(Stored dataset items)
- - - - -

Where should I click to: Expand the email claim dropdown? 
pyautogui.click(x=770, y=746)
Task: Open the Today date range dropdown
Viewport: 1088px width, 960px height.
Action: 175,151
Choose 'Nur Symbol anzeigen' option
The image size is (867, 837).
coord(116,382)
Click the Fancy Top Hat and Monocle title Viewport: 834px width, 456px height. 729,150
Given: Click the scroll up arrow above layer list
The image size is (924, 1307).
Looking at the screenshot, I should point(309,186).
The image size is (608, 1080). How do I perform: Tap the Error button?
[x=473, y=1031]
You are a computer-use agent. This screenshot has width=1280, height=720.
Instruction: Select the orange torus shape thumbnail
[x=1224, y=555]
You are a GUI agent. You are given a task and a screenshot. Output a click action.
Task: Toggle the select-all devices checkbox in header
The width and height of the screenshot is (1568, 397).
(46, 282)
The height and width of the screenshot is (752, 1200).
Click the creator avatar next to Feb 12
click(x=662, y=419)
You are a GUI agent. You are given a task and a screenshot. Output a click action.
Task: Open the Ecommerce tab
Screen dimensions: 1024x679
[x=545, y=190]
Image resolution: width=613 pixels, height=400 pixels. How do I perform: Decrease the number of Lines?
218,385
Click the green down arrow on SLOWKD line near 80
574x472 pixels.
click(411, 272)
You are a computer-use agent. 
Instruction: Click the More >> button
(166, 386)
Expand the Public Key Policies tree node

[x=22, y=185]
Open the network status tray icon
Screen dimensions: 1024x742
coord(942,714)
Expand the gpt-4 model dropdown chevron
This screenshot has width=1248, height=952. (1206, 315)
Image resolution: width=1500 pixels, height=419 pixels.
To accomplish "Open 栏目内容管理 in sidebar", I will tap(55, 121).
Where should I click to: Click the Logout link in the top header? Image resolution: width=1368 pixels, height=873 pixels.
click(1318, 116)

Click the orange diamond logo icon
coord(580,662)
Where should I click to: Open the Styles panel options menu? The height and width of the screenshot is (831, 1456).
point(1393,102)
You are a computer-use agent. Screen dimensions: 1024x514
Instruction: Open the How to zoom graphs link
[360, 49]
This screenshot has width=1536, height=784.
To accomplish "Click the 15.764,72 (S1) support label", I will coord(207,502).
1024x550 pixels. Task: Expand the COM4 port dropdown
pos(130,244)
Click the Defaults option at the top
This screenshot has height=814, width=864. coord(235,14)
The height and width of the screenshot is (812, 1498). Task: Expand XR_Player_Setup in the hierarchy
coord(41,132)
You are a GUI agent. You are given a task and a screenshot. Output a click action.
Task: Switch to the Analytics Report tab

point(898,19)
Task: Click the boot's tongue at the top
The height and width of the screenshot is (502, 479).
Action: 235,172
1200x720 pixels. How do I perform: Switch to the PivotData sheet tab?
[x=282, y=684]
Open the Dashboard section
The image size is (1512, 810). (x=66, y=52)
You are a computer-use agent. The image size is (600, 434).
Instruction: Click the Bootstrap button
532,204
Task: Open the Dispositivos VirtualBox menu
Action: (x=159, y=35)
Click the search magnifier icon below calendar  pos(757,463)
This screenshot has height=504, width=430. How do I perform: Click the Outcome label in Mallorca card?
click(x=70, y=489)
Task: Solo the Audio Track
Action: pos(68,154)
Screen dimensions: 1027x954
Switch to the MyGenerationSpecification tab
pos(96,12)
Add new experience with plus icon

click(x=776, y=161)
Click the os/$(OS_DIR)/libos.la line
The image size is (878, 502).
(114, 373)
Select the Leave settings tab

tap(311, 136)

- - - - -

■ Your assignment ■
A full, exact copy of the entries is the required answer.

■ Task response ■
Where should I click to: Expand the email claim dropdown? 
pyautogui.click(x=770, y=746)
Task: Open the Today date range dropdown
Viewport: 1088px width, 960px height.
Action: 175,151
Choose 'Nur Symbol anzeigen' option
The image size is (867, 837).
coord(116,382)
Click the Fancy Top Hat and Monocle title Viewport: 834px width, 456px height. 729,150
Given: Click the scroll up arrow above layer list
The image size is (924, 1307).
Looking at the screenshot, I should point(309,186).
The image size is (608, 1080). How do I perform: Tap the Error button?
[x=473, y=1031]
You are a computer-use agent. This screenshot has width=1280, height=720.
Instruction: Select the orange torus shape thumbnail
[x=1224, y=555]
You are a GUI agent. You are given a task and a screenshot. Output a click action.
Task: Toggle the select-all devices checkbox in header
The width and height of the screenshot is (1568, 397).
(46, 282)
The height and width of the screenshot is (752, 1200).
Click the creator avatar next to Feb 12
click(x=662, y=419)
You are a GUI agent. You are given a task and a screenshot. Output a click action.
Task: Open the Ecommerce tab
Screen dimensions: 1024x679
[x=545, y=190]
Image resolution: width=613 pixels, height=400 pixels. How do I perform: Decrease the number of Lines?
218,385
Click the green down arrow on SLOWKD line near 80
574x472 pixels.
click(411, 272)
You are a computer-use agent. 
Instruction: Click the More >> button
(166, 386)
Expand the Public Key Policies tree node

[x=22, y=185]
Open the network status tray icon
Screen dimensions: 1024x742
coord(942,714)
Expand the gpt-4 model dropdown chevron
This screenshot has width=1248, height=952. (1206, 315)
Image resolution: width=1500 pixels, height=419 pixels.
To accomplish "Open 栏目内容管理 in sidebar", I will tap(55, 121).
Where should I click to: Click the Logout link in the top header? Image resolution: width=1368 pixels, height=873 pixels.
click(1318, 116)

Click the orange diamond logo icon
coord(580,662)
Where should I click to: Open the Styles panel options menu? The height and width of the screenshot is (831, 1456).
point(1393,102)
You are a computer-use agent. Screen dimensions: 1024x514
Instruction: Open the How to zoom graphs link
[360, 49]
This screenshot has width=1536, height=784.
To accomplish "Click the 15.764,72 (S1) support label", I will coord(207,502).
1024x550 pixels. Task: Expand the COM4 port dropdown
pos(130,244)
Click the Defaults option at the top
This screenshot has height=814, width=864. coord(235,14)
The height and width of the screenshot is (812, 1498). Task: Expand XR_Player_Setup in the hierarchy
coord(41,132)
You are a GUI agent. You are given a task and a screenshot. Output a click action.
Task: Switch to the Analytics Report tab

point(898,19)
Task: Click the boot's tongue at the top
The height and width of the screenshot is (502, 479).
Action: 235,172
1200x720 pixels. How do I perform: Switch to the PivotData sheet tab?
[x=282, y=684]
Open the Dashboard section
The image size is (1512, 810). (x=66, y=52)
You are a computer-use agent. The image size is (600, 434).
Instruction: Click the Bootstrap button
532,204
Task: Open the Dispositivos VirtualBox menu
Action: (x=159, y=35)
Click the search magnifier icon below calendar  pos(757,463)
This screenshot has height=504, width=430. How do I perform: Click the Outcome label in Mallorca card?
click(x=70, y=489)
Task: Solo the Audio Track
Action: pos(68,154)
Screen dimensions: 1027x954
Switch to the MyGenerationSpecification tab
pos(96,12)
Add new experience with plus icon

click(x=776, y=161)
Click the os/$(OS_DIR)/libos.la line
The image size is (878, 502).
(114, 373)
Select the Leave settings tab

tap(311, 136)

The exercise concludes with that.